--- What to produce ---
Copy every line that holds the string "Task" from the data below.

--- Data ---
Content starts

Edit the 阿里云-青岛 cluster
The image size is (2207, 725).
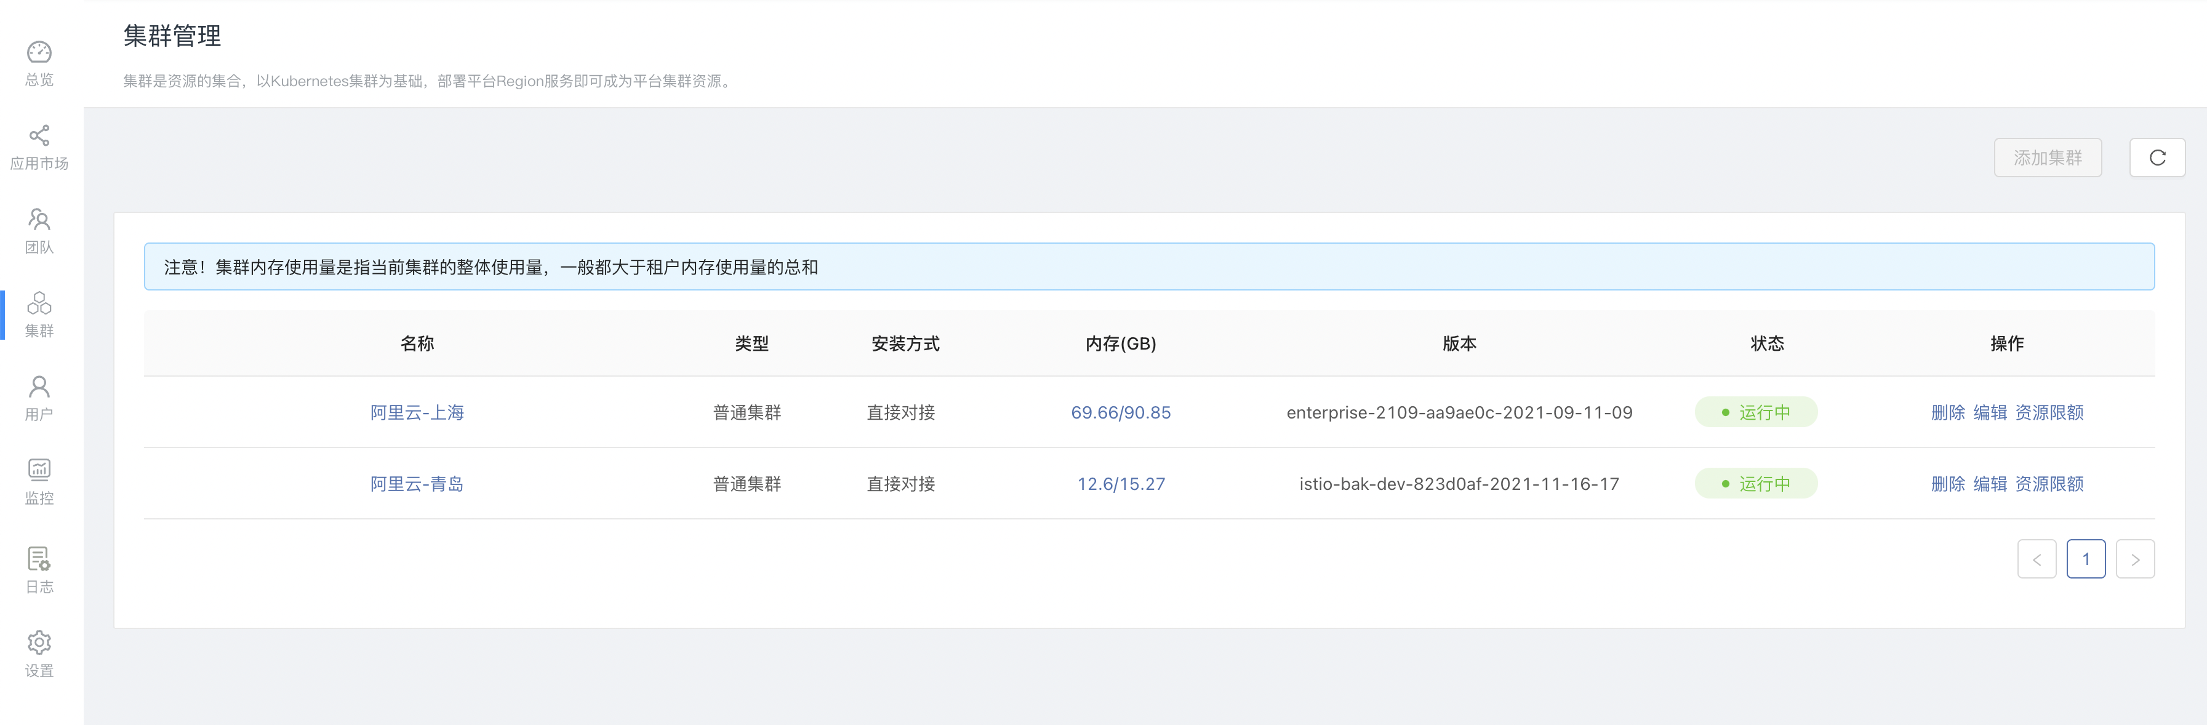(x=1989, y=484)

Content ends
Content starts

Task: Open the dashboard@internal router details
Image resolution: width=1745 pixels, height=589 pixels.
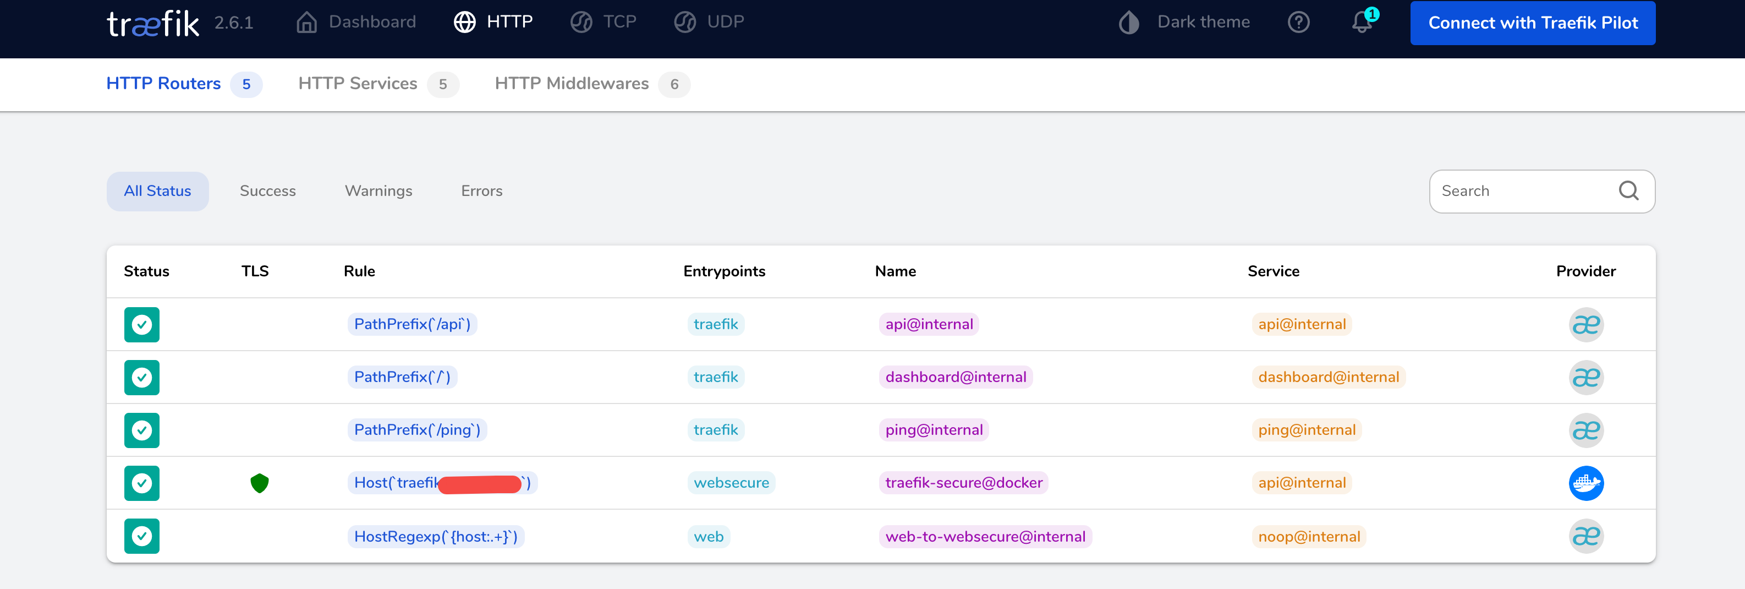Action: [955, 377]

Content ends
Content starts

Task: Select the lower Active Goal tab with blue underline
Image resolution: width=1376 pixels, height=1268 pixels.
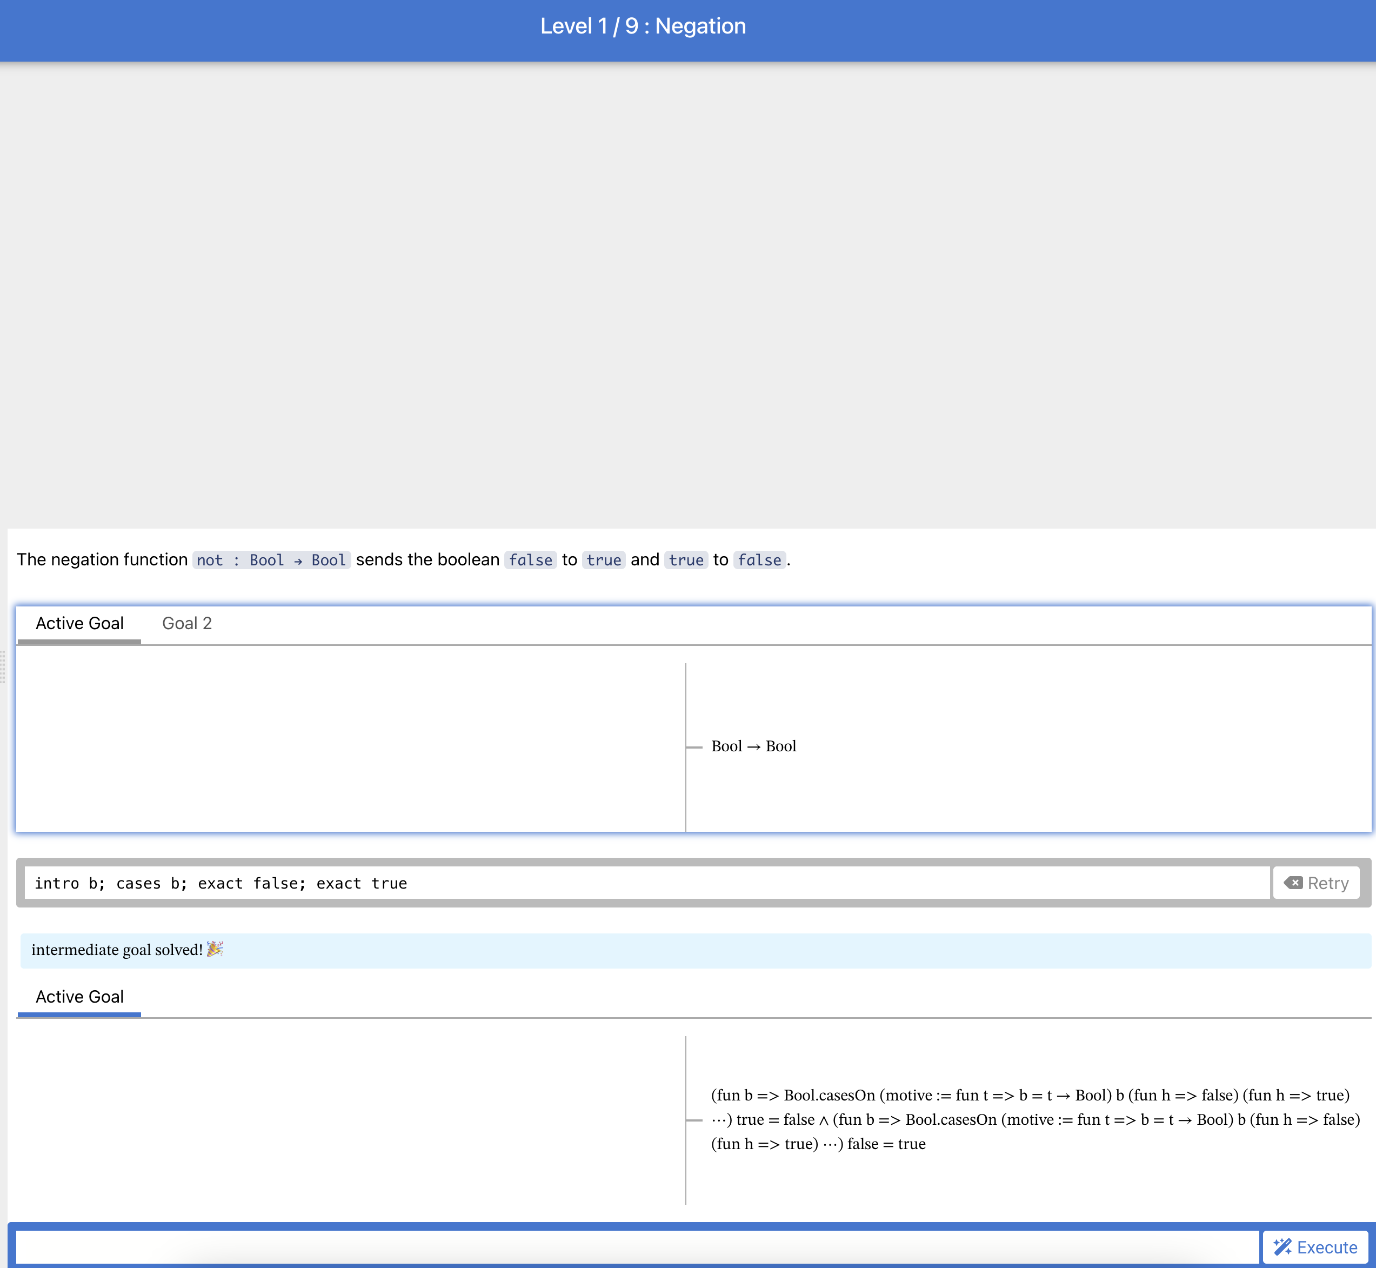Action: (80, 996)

Content ends

--- Written response ---
Task: Open the dashboard@internal router details
Task: Select the lower Active Goal tab with blue underline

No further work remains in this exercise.